In the movie, Maui calls Moana a princess, which she refutes. He then tells her, “If you wear a dress and have an animal sidekick, you’re a princess.”
She is so much more than that, though. Moana breaks every stereotype that Disney has set for their princesses.
She doesn’t have the figure of the average Barbie doll, and she doesn’t need a man to save her. Her father tries his best to get her to maintain the traditions of their island, but she knows that she is meant to do more.
The theme is similar to Disney’s “Brave.” A young girl embraces who she is and sets out to help her people without falling in love. The lack of a love interest is a refreshing break from the classic Disney romance with Prince Charming waiting around the corner.

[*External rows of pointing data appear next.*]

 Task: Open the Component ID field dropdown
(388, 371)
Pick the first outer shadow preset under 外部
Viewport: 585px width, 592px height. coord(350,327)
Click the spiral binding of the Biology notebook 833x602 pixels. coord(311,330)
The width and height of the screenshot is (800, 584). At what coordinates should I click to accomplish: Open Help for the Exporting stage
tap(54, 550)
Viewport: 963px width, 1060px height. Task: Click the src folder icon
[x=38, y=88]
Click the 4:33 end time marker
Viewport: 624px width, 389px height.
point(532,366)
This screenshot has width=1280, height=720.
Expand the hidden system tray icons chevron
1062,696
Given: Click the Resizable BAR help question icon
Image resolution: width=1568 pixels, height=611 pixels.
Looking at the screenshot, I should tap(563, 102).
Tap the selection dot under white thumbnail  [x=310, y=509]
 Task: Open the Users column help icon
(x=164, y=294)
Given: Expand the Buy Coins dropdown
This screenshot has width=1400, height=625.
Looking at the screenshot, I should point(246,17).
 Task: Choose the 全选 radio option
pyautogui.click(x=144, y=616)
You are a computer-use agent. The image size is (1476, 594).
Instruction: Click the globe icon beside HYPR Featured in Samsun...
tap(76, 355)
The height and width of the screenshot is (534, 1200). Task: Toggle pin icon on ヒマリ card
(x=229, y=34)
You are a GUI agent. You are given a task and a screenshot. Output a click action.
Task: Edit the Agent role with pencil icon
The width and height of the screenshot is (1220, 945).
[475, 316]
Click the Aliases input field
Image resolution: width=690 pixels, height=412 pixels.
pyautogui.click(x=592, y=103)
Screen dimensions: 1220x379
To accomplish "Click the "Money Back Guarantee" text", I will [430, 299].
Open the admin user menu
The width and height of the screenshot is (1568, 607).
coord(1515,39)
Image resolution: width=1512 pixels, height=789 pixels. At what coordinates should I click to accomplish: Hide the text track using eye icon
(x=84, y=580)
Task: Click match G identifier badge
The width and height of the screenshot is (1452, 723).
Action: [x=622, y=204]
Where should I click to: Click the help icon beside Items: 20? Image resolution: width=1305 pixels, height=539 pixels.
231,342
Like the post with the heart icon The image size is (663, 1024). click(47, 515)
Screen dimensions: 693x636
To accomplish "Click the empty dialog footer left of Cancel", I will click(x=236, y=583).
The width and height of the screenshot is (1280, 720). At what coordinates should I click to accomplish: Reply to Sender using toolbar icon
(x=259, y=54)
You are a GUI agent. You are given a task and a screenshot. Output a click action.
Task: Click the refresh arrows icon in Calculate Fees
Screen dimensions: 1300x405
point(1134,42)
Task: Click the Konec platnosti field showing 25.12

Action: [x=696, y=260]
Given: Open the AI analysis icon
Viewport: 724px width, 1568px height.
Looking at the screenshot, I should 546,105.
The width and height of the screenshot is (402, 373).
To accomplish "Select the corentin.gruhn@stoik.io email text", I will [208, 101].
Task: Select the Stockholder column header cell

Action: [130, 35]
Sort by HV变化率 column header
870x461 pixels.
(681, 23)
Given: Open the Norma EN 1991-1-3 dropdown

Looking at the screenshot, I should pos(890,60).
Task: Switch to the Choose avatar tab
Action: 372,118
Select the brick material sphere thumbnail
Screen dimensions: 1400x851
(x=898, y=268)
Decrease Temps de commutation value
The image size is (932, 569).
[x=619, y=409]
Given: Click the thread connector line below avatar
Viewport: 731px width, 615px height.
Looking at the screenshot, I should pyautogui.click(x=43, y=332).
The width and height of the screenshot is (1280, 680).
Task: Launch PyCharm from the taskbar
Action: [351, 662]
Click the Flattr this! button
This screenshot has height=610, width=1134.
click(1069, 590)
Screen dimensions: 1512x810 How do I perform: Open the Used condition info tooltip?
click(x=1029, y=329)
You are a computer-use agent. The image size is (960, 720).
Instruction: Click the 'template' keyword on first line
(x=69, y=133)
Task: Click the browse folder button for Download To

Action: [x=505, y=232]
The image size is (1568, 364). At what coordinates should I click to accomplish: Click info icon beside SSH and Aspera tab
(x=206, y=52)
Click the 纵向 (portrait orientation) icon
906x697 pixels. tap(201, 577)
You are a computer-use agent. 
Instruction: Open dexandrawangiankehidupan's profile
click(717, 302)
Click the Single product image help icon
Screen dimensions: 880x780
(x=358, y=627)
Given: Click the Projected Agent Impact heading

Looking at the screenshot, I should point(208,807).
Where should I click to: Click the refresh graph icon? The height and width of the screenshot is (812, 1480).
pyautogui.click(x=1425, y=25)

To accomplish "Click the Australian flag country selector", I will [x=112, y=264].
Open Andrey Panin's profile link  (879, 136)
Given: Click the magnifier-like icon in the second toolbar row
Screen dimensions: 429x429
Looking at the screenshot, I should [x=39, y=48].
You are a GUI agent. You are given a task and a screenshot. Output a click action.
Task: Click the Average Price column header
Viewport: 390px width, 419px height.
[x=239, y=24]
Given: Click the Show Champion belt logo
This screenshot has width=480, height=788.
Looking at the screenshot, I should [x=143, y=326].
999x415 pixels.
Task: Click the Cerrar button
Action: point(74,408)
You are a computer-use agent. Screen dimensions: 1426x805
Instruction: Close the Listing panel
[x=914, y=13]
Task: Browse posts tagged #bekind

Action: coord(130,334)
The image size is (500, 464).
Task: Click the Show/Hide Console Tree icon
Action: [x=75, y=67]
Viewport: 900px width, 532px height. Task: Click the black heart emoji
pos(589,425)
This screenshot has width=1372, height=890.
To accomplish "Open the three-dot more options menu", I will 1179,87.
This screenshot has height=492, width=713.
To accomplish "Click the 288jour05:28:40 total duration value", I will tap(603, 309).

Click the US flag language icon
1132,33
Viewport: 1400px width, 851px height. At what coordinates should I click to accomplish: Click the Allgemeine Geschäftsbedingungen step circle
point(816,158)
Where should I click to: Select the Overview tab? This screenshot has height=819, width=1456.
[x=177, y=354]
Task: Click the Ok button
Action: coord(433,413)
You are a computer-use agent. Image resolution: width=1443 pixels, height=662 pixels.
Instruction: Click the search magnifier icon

Moana has strong ties to family and her ancestors. Her father is the chief of the island and her grandmother is the self-proclaimed village crazy lady.
Moana’s relationship with her family is what keeps her on the island for so long but ultimately is why she knows she must leave. Her mother brings a twist to the beginning of the movie.
While watching Moana, we get to see her gazing out at the ocean in the same way that I imagine Neil Armstrong stared into space. You can feel the magic on the screen, and you know that she is meant for more than just the island. She also knows that in order to save her people and their way of life, she must break their traditions.
Moana has the classic Disney feel that draws you in and makes your chest swell at the magic you witness on the screen. The animation is colorful and comes to life.
Another character that needed no voice to make an impact was the ocean itself. The ocean chose Moana to restore things to how they were supposed to be.